A review of things you need to know before you go home on Thursday; ANZ hikes rates, factories & consumers happy, building consents jump, Govt bond yields rise, swaps rise & steepen, NZD stays high

Here are the key things you need to know before you leave work today.

MORTGAGE RATE CHANGES
NZ's largest home loan lender - ANZ - has raised rates for almost every term, including a +10 bps hike of their floating rate. HousingNZ also raised fixed rates today, but these remain well below those offered by ANZ.

DEPOSIT RATE CHANGES
ANZ also raised a few selected longer term TD rates, while cutting a few short term rates minorly.

MANUFACTURERS HAPPY
The BNZ-BusinessNZ's December PMI still finished off the year at 54.5 and well above its long term average of 53.2. It caps off a positive year for the manufacturing sector where the PMI averaged 56.0. Indeed, since the survey started in 2002, last year’s average has only been surpassed by 2004’s 57.5. The positive sentiment is supported by the latest QSBO from the NZIER where most key manufacturing indicators were above long-term averages (and even more so for the economy wide indicators).

CONSUMERS EVEN HAPPIER
Consumer sentiment rose impressively in January, according to the ANZ-Roy Morgan survey. A lift is typical for this time of year, but it’s more than that – the index is at its highest since April 2015. Economic momentum appears to have started 2017 on a similar footing to how 2016 ended – strongly. Inflation expectations rose, while house price expectations fell.

ENDING THE YEAR ON A HIGH
November residential building consent data was out today and these revealed a big jump in Auckland housing consents which pushed up the national totals to an 11 year high. For Auckland, it was a 12 year high. The strongest rises were for townhouses, followed by consents for apartments. Consents for houses remained on an upward track.

A BUMP IN THE ROAD
The value of non-residential consents in November was $411 mln, -23% lower than November last year. Results for the December quarter are coming through weaker than expected. But given that the economy is still accelerating, analysts are still expecting positive growth in non-residential building consents in the months ahead.
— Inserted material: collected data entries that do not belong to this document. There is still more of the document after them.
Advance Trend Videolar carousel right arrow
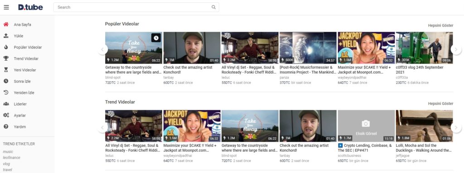The height and width of the screenshot is (173, 464). tap(456, 127)

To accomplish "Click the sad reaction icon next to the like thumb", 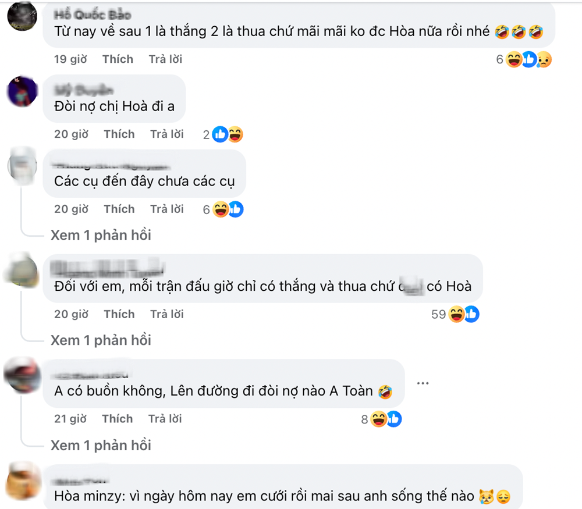I will coord(545,60).
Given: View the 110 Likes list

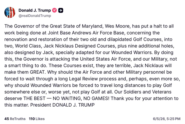Looking at the screenshot, I should [37, 119].
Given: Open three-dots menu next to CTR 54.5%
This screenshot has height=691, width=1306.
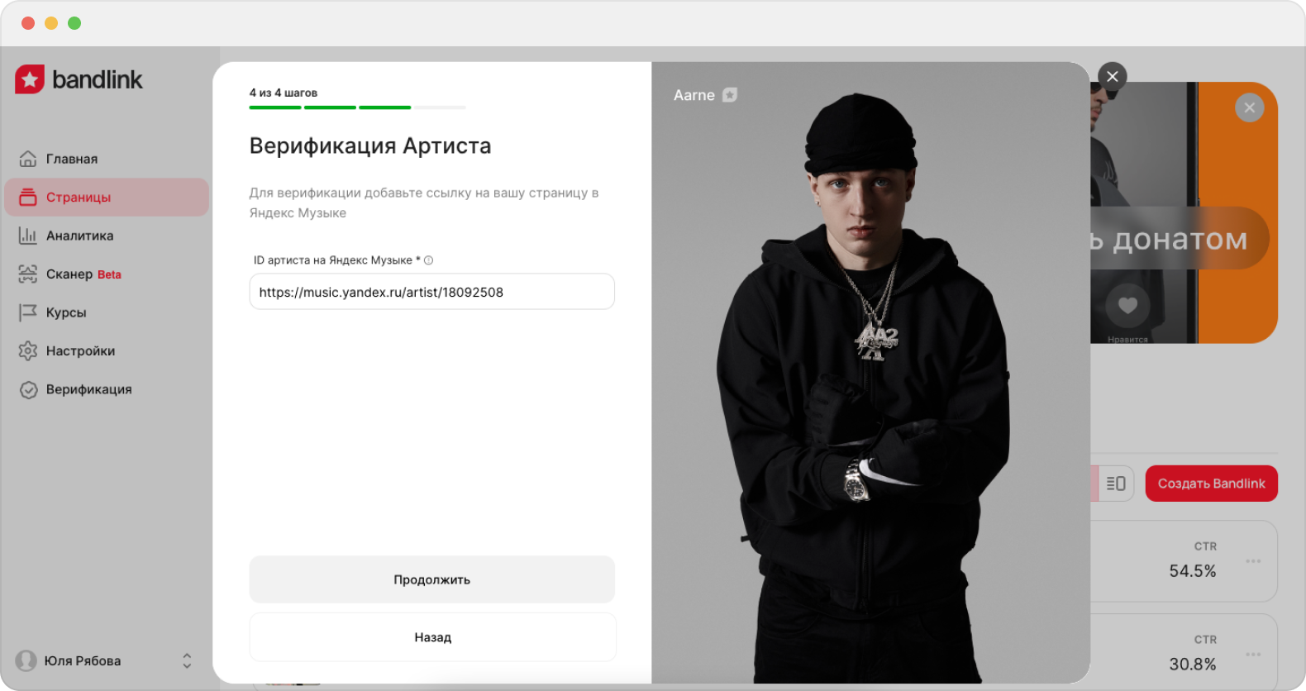Looking at the screenshot, I should pos(1253,561).
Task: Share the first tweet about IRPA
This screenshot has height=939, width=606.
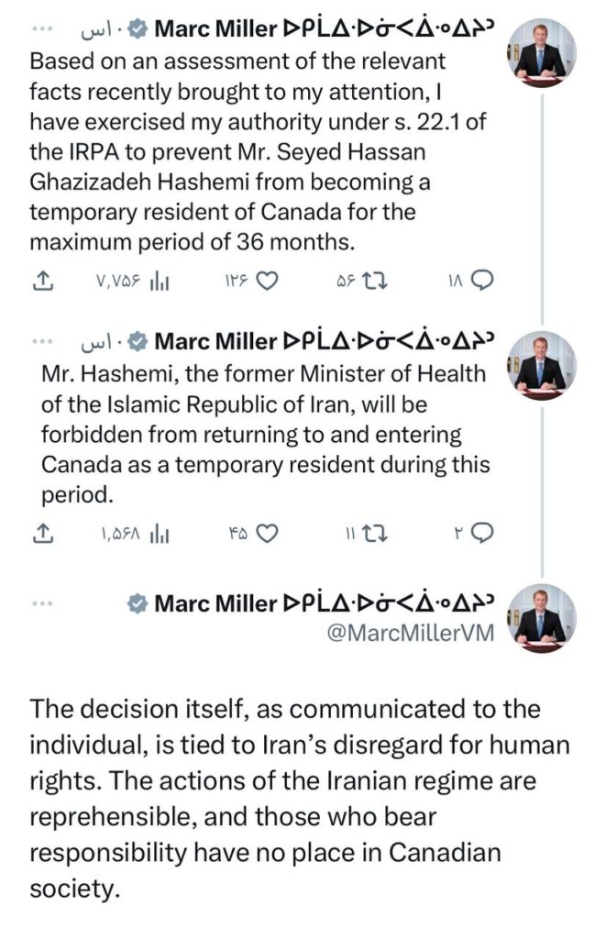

HIGHER RATES HIT GOVT BORROWING
Today's Government bond tender brought noticeably higher yields - despite less interest from bidders. The average weighted accepted yield was 3.13%, up from 2.88% at the last event, reflecting the recent rise in global yields, and the highest these 2025s have ever yielded.. However the coverage ratio dropped significantly with a low average bid size.

SOME GOOD, SOME BAD IN AUSSIE
Across the ditch, the Australian jobless rate rose slightly above expectations in December, rising to 5.8% on November's 5.7% level. That's its highest level in six months. However, at the same time, more new jobs were created than was anticipated, adding 9,300 full-time roles and 4,200 part-time positions. Their participation rate inched up to 64.7% (NZ's is at 70.1%.)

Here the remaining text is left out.